29. Les requérants soutiennent que le permis d’aménager modificatif délivré le 27 mai 2023 n’a pas régularisé le projet, dès lors que les arrêtés du 17 mai 2021, du 8 février 2022 et du 27 mai 2023 méconnaissent les dispositions des articles UB 3 du règlement du plan local d’urbanisme et R. 111-2 du code de l’urbanisme. Toutefois, dès lors que l’arrêté du 27 mai 2023 n’a pas apporté aux arrêtés des 17 mai 2021 et 8 février 2022 de modification de nature à aggraver les risques qu’allèguent M. F… et les autres requérants, ce moyen doit être écarté comme inopérant.
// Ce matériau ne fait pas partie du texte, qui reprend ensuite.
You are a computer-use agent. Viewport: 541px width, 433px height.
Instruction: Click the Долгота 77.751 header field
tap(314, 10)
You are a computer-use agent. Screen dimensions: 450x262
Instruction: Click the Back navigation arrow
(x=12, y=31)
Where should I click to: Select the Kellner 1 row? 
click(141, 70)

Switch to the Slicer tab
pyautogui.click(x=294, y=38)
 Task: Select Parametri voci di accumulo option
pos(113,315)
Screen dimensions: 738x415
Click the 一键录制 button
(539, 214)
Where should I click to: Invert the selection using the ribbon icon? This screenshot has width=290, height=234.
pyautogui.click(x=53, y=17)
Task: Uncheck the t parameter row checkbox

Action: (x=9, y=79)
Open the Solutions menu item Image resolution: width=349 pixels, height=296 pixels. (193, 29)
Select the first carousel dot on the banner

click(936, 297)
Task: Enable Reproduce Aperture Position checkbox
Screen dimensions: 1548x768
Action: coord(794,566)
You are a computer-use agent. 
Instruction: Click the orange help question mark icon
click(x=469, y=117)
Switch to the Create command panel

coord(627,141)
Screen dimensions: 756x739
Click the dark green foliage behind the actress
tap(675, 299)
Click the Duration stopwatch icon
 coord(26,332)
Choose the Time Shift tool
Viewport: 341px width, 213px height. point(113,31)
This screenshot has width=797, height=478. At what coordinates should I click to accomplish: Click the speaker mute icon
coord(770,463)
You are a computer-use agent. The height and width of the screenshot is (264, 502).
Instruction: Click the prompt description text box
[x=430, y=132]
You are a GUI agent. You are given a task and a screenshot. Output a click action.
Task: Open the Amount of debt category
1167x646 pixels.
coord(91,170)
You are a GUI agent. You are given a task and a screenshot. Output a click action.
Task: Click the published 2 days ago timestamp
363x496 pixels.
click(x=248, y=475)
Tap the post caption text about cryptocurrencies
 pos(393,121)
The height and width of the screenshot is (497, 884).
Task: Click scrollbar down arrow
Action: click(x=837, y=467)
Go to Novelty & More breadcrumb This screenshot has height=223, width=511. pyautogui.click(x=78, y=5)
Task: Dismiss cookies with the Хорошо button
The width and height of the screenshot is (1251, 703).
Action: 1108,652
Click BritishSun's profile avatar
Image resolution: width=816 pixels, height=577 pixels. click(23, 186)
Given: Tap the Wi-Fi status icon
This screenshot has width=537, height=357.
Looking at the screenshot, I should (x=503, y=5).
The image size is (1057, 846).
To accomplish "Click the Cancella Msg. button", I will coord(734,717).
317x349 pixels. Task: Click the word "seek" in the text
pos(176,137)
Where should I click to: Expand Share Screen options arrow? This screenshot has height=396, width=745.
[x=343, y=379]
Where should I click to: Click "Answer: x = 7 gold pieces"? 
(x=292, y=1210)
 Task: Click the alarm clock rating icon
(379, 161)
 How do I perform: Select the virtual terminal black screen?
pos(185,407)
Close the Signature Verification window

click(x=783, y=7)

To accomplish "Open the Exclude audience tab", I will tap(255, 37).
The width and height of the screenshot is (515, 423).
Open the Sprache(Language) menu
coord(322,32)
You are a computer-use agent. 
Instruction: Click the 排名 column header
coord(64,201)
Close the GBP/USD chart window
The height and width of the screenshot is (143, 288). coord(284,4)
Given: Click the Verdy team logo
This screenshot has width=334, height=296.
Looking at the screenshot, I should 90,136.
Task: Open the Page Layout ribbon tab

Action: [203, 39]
30. Il résulte de tout ce qui précède que M. F… et les autres requérants ne sont pas fondés à soutenir que c’est à tort que, par les jugements attaqués, le tribunal administratif de Melun a sursis à statuer sur la légalité du permis d’aménager litigieux, puis a rejeté leur demande d’annulation du permis de construire et des permis modificatifs accordés à la société MVICS. Leurs conclusions tendant à l’annulation de ces jugements et des arrêtés du maire de Gretz-Armainvilliers des 17 mai 2021, 8 février 2022 et 27 mai 2023 doivent donc être rejetées.
Sur les frais du litige :
31. Aux termes de l’article L. 761-1 du code de justice administrative : « Dans toutes les instances, le juge condamne la partie tenue aux dépens ou, à défaut, la partie perdante, à payer à l’autre partie la somme qu’il détermine, au titre des frais exposés et non compris dans les dépens (…) ». Il résulte de ces dispositions que le paiement des sommes exposées et non comprises dans les dépens ne peut être mis à la charge que de la partie qui perd pour l’essentiel. La circonstance qu’au vu de la régularisation intervenue en cours d’instance, le juge rejette finalement les conclusions dirigées contre la décision initiale, dont le requérant était fondé à soutenir qu’elle était illégale et dont il est, par son recours, à l’origine de la régularisation, ne doit pas à elle seule, pour l’application de ces dispositions, conduire le juge à mettre les frais à sa charge ou à rejeter les conclusions qu’il présente à ce titre. Il y a lieu, dans les circonstances de l’espèce, de rejeter l’ensemble des conclusions des parties présentées au titre de l’article L. 761-1 du code de justice administrative.
DÉCIDE :
Article 1er : Les requêtes n° 24PA02423 et n° 24PA02424 sont rejetées.
Article 2 : Les conclusions présentées par la commune de Gretz-Armainvilliers sur le fondement de l’article L. 761-1 du code de justice administrative sont rejetées.
Article 3 : Le présent arrêt sera notifié à M. J… F…, premier dénommé, pour l’ensemble des requérants, à la société MVICS et à la commune de Gretz-Armainvilliers.
Copie en sera adressée au préfet de Seine-et-Marne.
Délibéré après l’audience du 9 octobre 2025, à laquelle siégeaient :
- M. Ivan Luben, président de chambre,
- Mme Marie-Isabelle Labetoulle, première conseillère,
- Mme Irène Jasmin-Sverdlin, première conseillère.
Rendu public par mise à disposition au greffe, le 29 octobre 2025.
La rapporteure,
I. JASMIN-SVERDLIN
Le président,
I. LUBEN
La greffière,
C. POVSE
La République mande et ordonne au préfet de Seine-et-Marne, en ce qui le concerne ou à tous commissaires de justice à ce requis en ce qui concerne les voies de droit commun contre les parties privées, de pourvoir à l’exécution de la présente décision.